Autore: . Data: giovedì, 9 settembre 2010Commenti (0)

Lettera di un’insegnante precaria al ministro dell’Istruzione: “Il riordino della scuola secondaria ha veramente dell’incredibile”

Ministro Gelmini, la mia storia è quella di tanti; e così le mie speranze. E lo sono anche l’indignazione e la mortificazione in questi tempi così bui. Una laurea in lettere antiche nel 2004, un concorso, tanti esami e poi l’abilitazione all’insegnamento. Oggi un contratto a progetto senza copertura di malattia, uno stipendio di 500 euro al mese in una scuola privata e, guarda caso, proprio negli ultimi due anni, neppure un’ora di supplenza nelle scuole statali.

Non ho mai pensato che l’insegnamento in Italia fosse una strada facile da percorrere, ma l’ho scelto per passione. E perché credo profondamente nell’istruzione pubblica. Quell’istruzione pubblica della quale, come l’etimologia del termine “ministro” suggerisce, Lei dovrebbe essere un attento servitore.

Anche io vorrei essere al servizio degli studenti italiani. Ma non posso e non potrò farlo come dovrei e vorrei, anche perché la Sua riforma ha gettato gli insegnanti precari nella disoccupazione, nel caos e nell’abbandono. E tutto questo sulla pelle dei ragazzi e contro il futuro del Paese.

Ministro Gelmini, da italiana non mi aspettavo un futuro semplice, ma neppure un futuro già anteriore. Il Suo compito è, innanzitutto, quello di garantire il pieno funzionamento della scuola pubblica e di migliorarne la qualità. Questo è il pensiero di moltissimi precari, operatori della scuola, famiglie e studenti. Questo mi aspetto da un Ministro della Pubblica Istruzione! E non, come invece è accaduto e accadrà, i tagli ai corsi di recupero, al sostegno e persino alla carta igienica.

Ministro, ogni giorno mi domando se Lei conosca realmente le condizioni delle nostre scuole pubbliche e dei ragazzi: le aule sono fatiscenti e per gli alunni si rileva una sempre più drammatica esigenza di scolarizzazione. E allora, perché aumentare il numero di studenti per classe e sfoltire le ore di lezione? La storia dell’arte è stata pressoché bandita dal Classico e dall’Artistico; a Ragioneria le ore di informatica sono state dimezzate; al Liceo Classico sono diminuite le ore di Italiano e di Geografia; i futuri geometri addirittura non studieranno più il Diritto. L’ennesimo colpo del governo alla legalità… E sono solo pochi esempi.

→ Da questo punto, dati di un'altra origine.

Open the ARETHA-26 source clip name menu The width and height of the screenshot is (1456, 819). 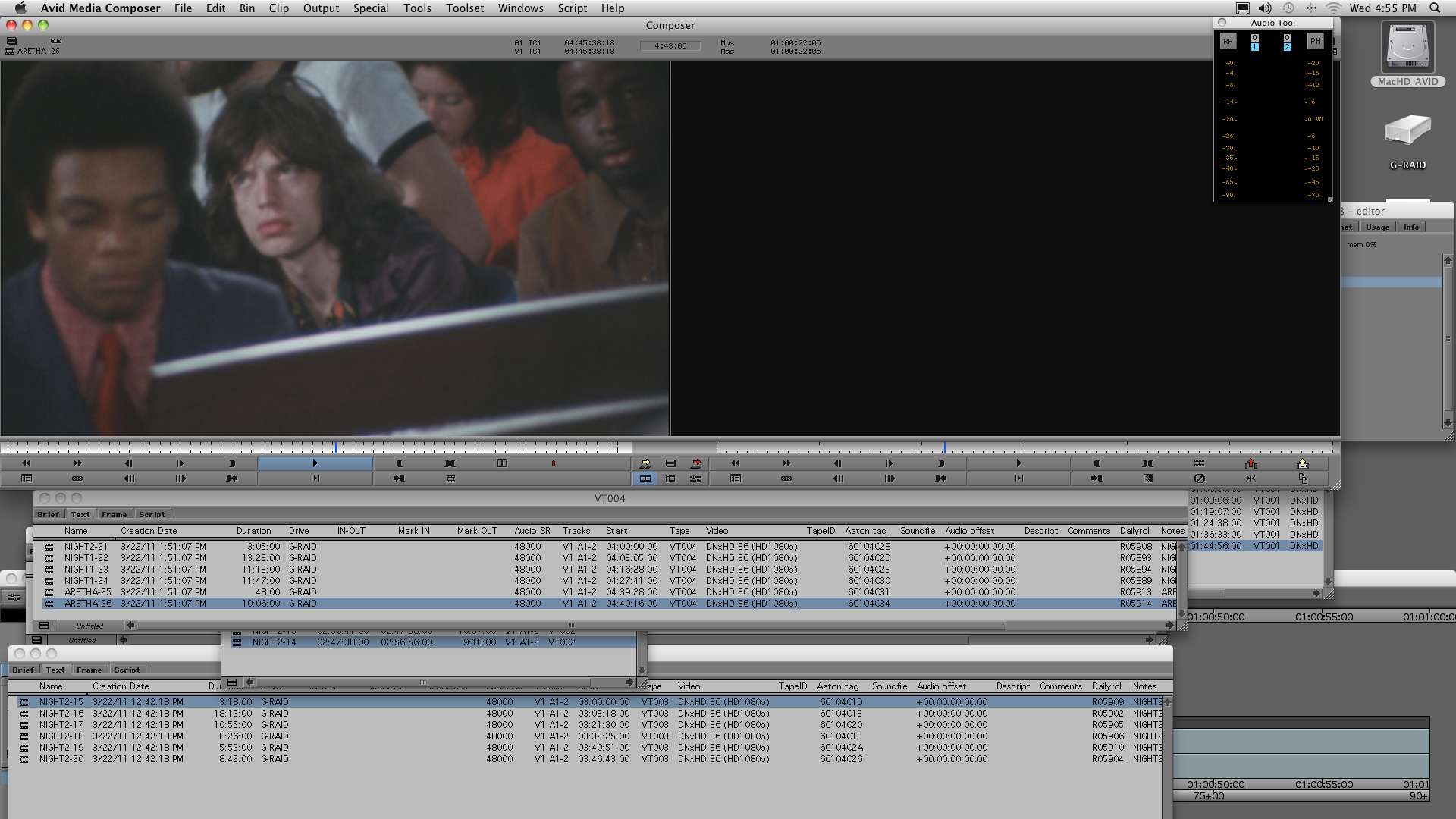pos(38,52)
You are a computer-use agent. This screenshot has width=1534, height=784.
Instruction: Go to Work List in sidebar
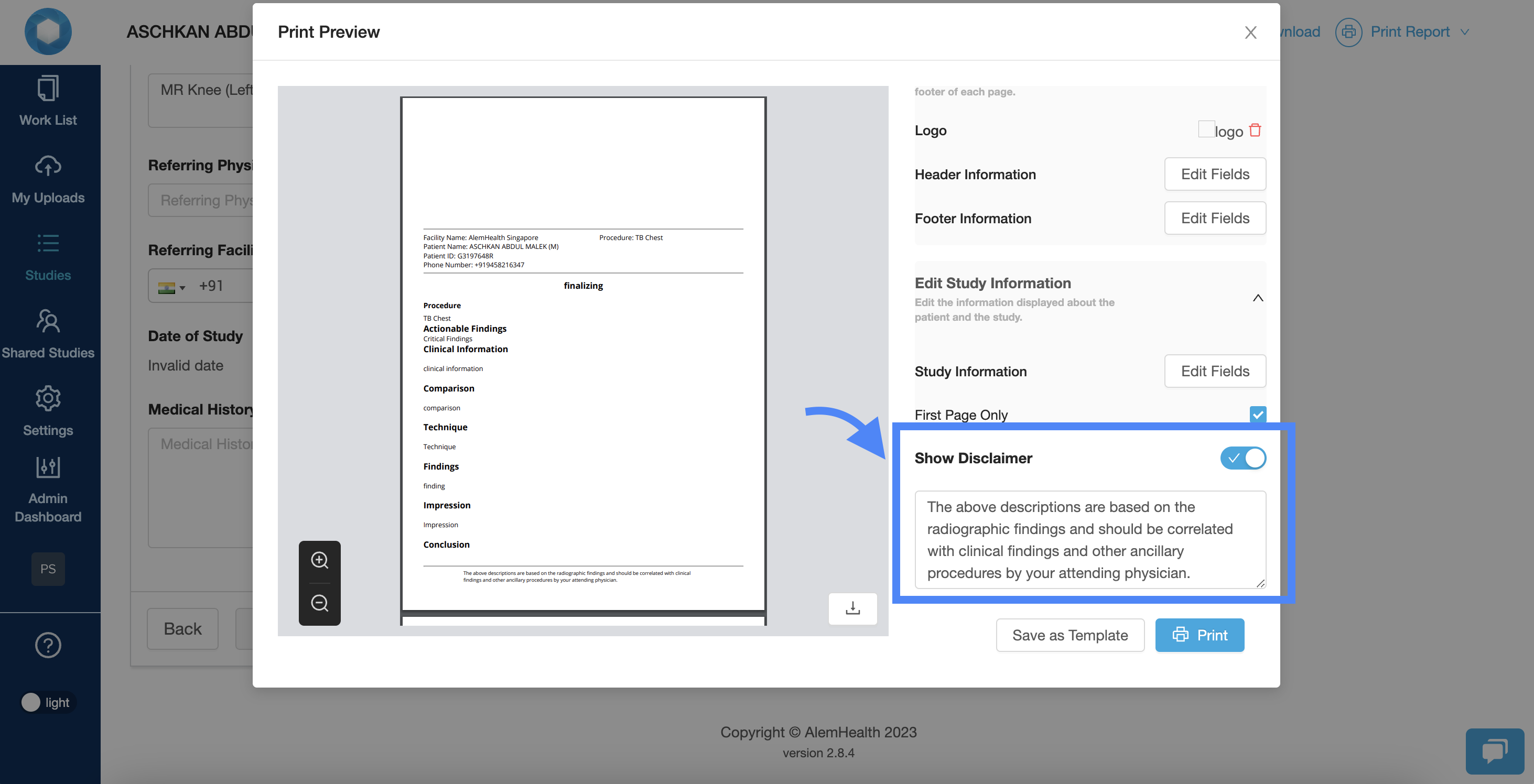click(x=48, y=101)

Questo Suo riordino della Scuola Secondaria ha veramente dell’incredibile, Ministro, e proprio mentre il Paese, per affrontare le difficoltà sociali ed economiche, avrebbe bisogno di una scuola culturalmente più attrezzata, aperta ai nuovi saperi e davvero pronta ai problemi legati all’inclusione dei tanti giovani provenienti da ogni parte del mondo.